Table of Contents

Method Initialize

Namespace
Terminal.Gui.App
Assembly
Terminal.Gui.dll

Initialize(ITimedEvents, ConcurrentQueue<TInputRecord>, IInputProcessor, IOutput, IComponentFactory<TInputRecord>, IApplication?)

Initializes the main loop with its required dependencies.

void Initialize(ITimedEvents timedEvents, ConcurrentQueue<TInputRecord> inputQueue, IInputProcessor inputProcessor, IOutput output, IComponentFactory<TInputRecord> componentFactory, IApplication? app)

Parameters

timedEvents ITimedEvents

The ITimedEvents implementation for managing user-defined timeouts and periodic callbacks (e.g., AddTimeout(TimeSpan, Func<bool>)).

inputQueue ConcurrentQueue<TInputRecord>

The thread-safe queue containing raw input events populated by IInput<TInputRecord> on the input thread. This queue is drained by InputProcessor during each Iteration().
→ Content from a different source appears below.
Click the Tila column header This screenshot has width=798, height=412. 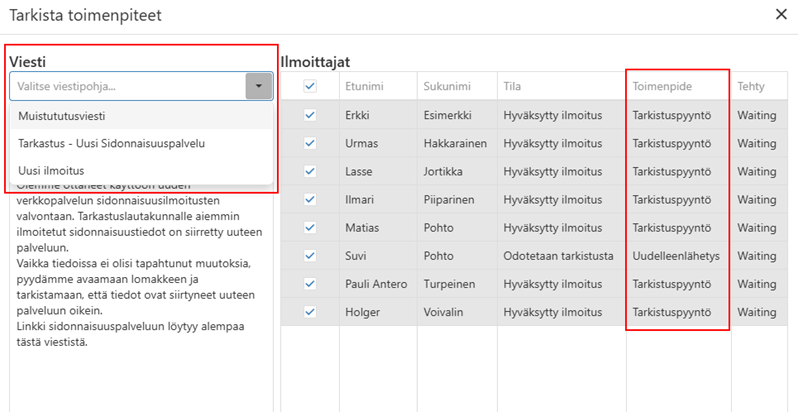(513, 87)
inputProcessor IInputProcessor

The IInputProcessor that translates raw input records (e.g., ConsoleKeyInfo) into Terminal.Gui events (Key, MouseEventArgs) and raises them on the main UI thread.

output IOutput

The IOutput implementation responsible for rendering the OutputBuffer to the console using platform-specific methods (e.g., Win32 APIs, ANSI escape sequences).

componentFactory IComponentFactory<TInputRecord>

The factory for creating driver-specific components. Used here to create the ISizeMonitor that tracks terminal size changes.

app IApplication

Remarks

This method is called by Terminal.Gui.App.MainLoopCoordinator<TInputRecord> during application startup to wire up all the components needed for the main loop to function. It must be called before Iteration() can be invoked.

Initialization order:

  1. Store references to timedEvents, inputQueue, inputProcessor, and output
  2. Create AnsiRequestScheduler for managing ANSI requests/responses
  3. Initialize OutputBuffer size to match current console dimensions
  4. Create ISizeMonitor using the componentFactory

After initialization, the main loop is ready to process events via Iteration().